• Work task:
The result should be every line in the data below that carries the string "pixels".
### Records for this task ###
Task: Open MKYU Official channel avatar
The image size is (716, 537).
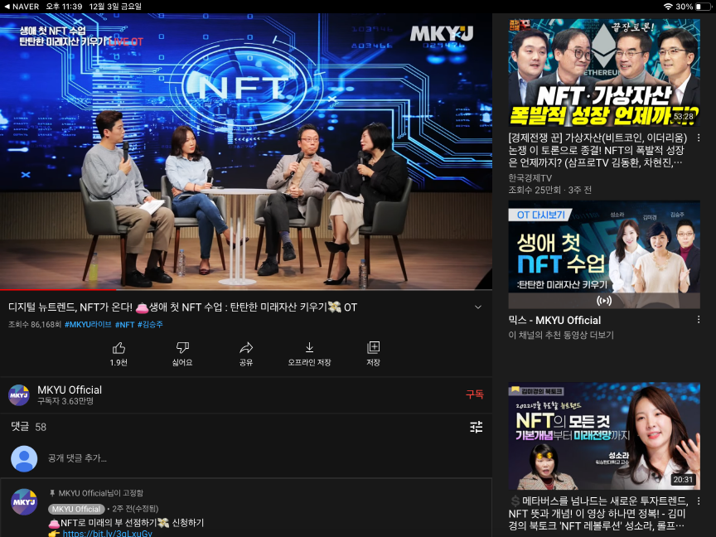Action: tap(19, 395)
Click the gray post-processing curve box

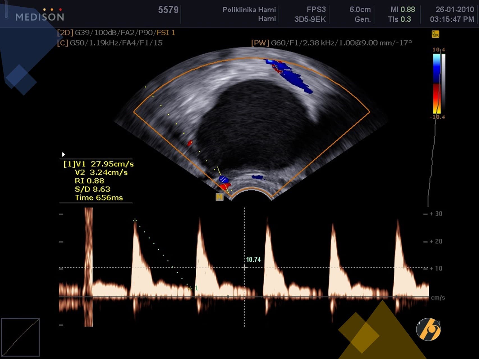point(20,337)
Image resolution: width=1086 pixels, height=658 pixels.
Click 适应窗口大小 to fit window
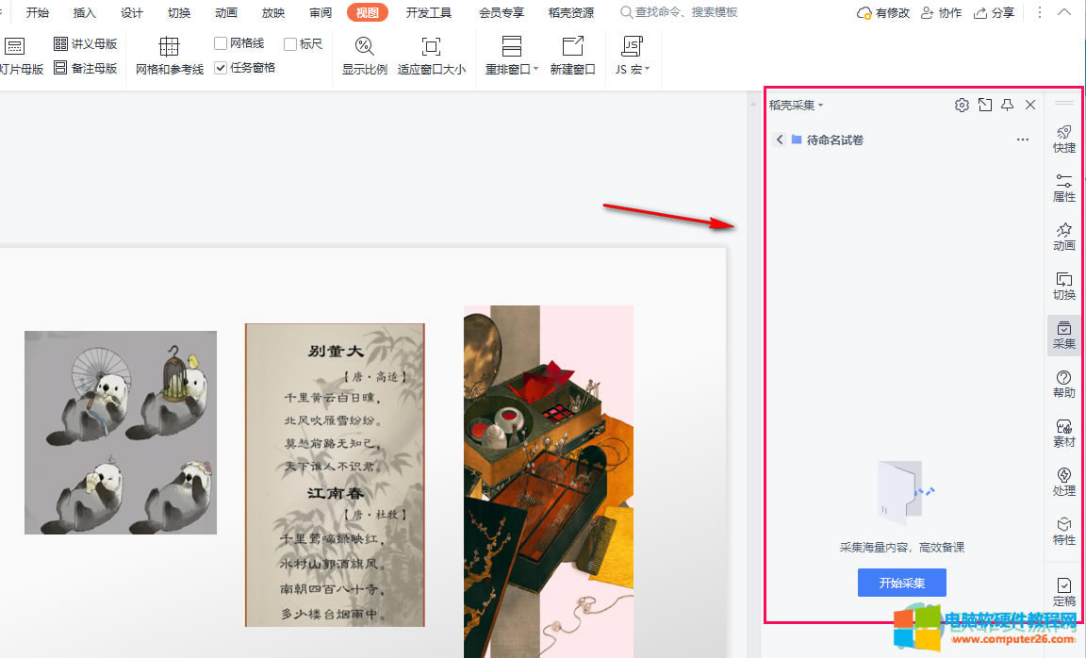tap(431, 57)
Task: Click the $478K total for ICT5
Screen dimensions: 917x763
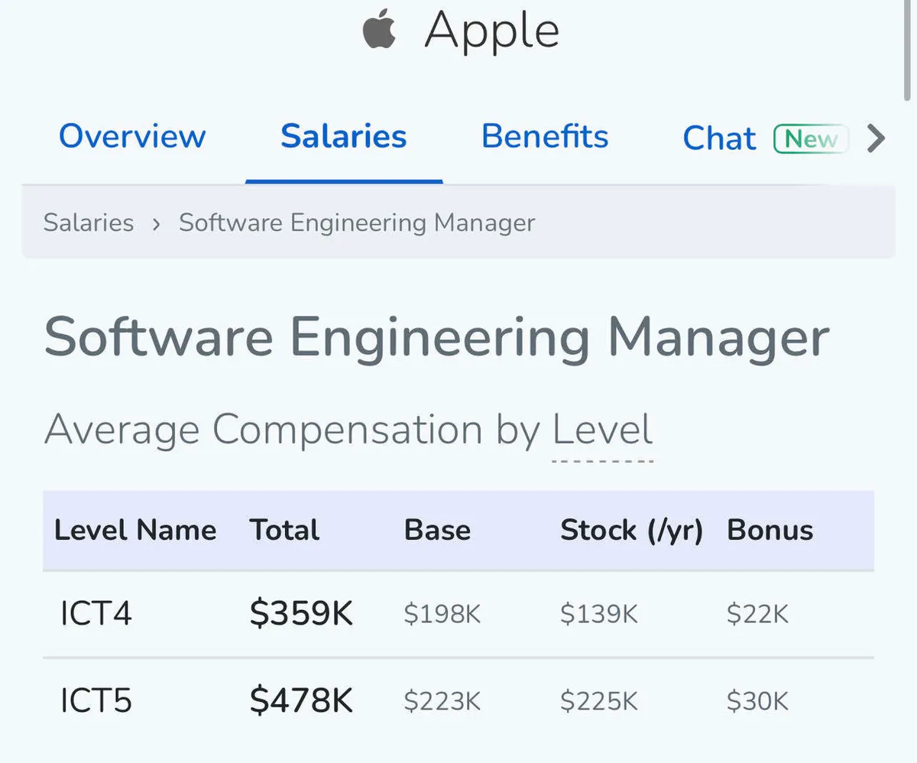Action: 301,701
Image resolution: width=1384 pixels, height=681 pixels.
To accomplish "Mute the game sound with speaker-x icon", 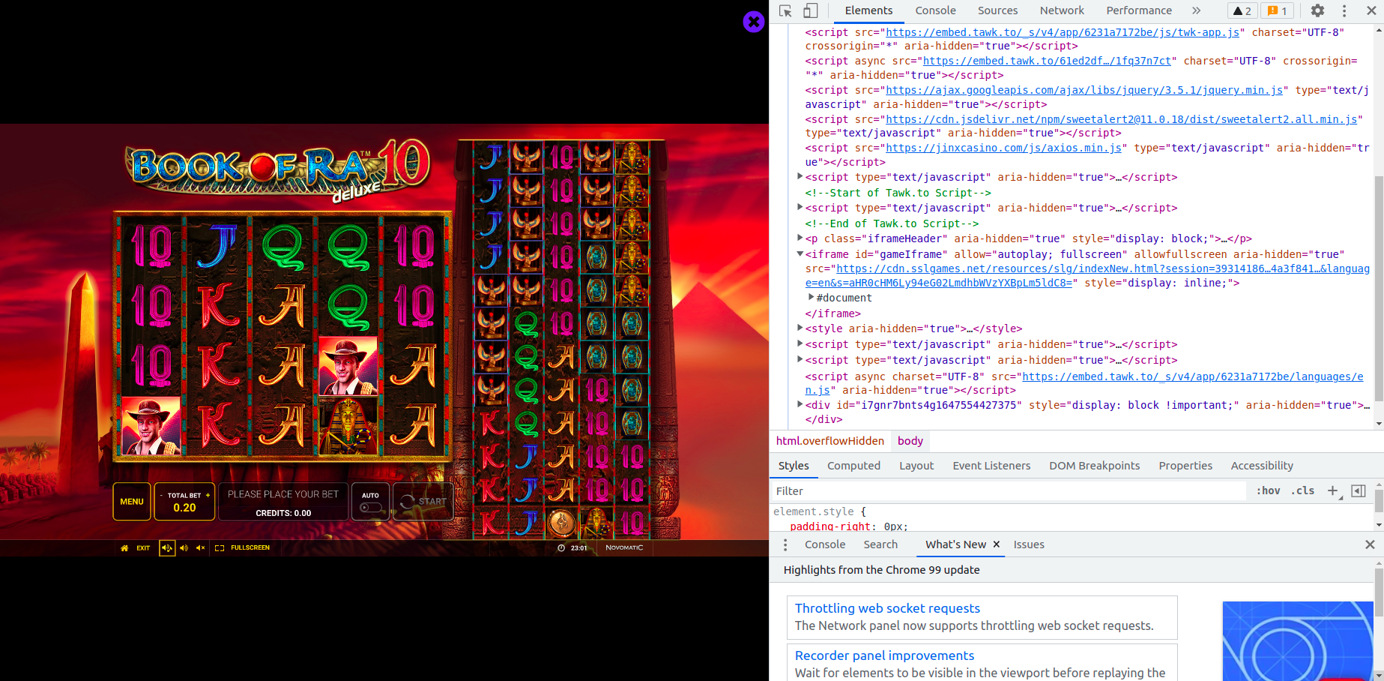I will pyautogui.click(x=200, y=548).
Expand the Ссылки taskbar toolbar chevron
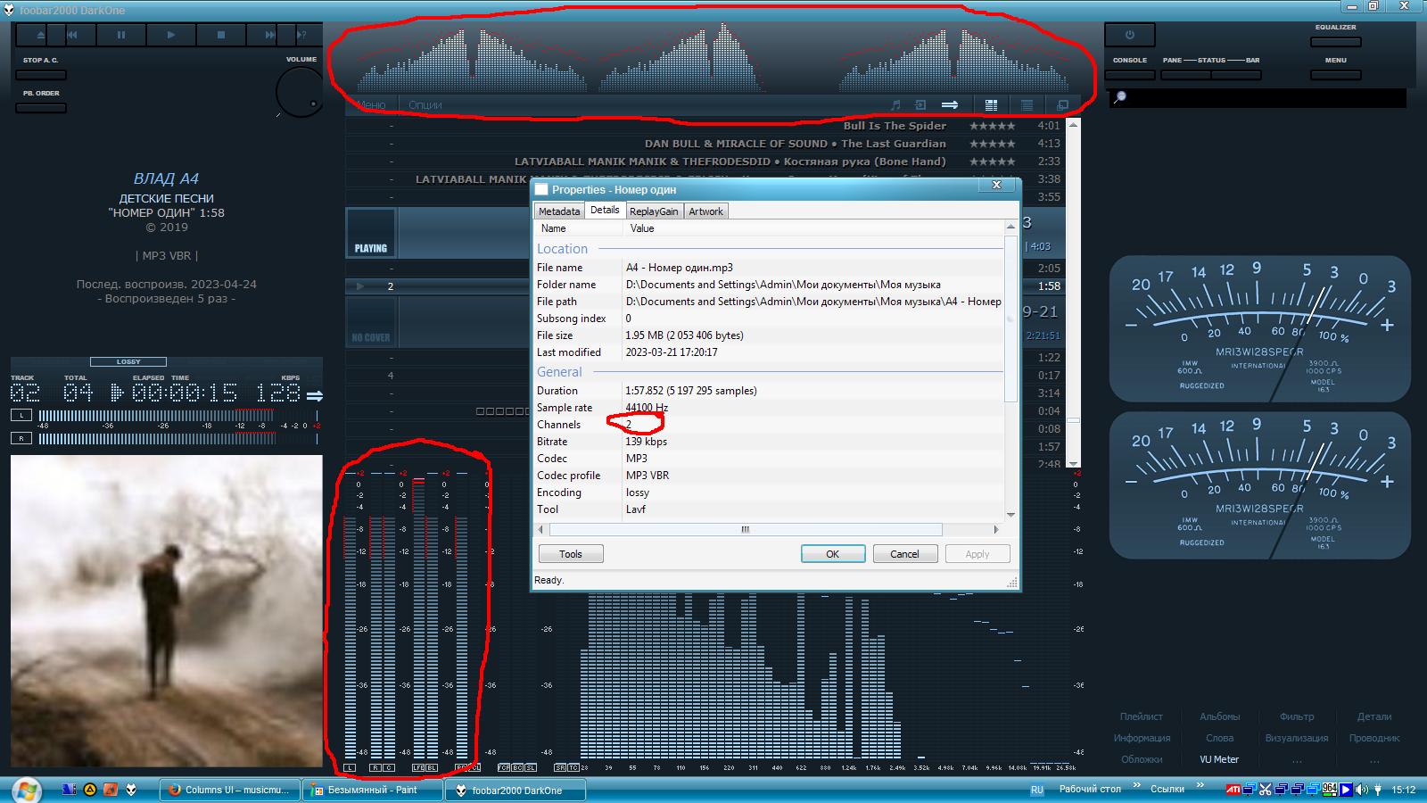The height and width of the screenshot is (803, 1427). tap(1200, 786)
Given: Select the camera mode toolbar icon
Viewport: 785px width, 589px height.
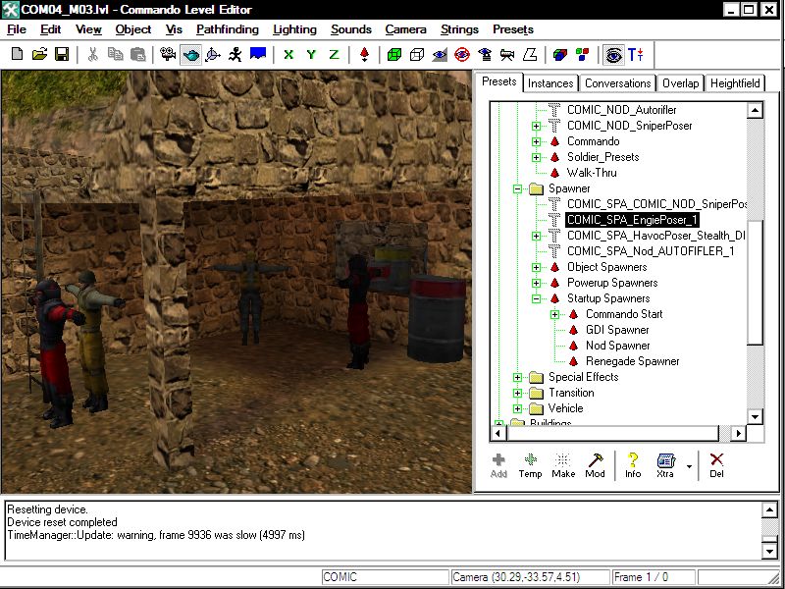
###
• Output below:
Image resolution: width=1086 pixels, height=658 pixels.
Image resolution: width=1384 pixels, height=681 pixels.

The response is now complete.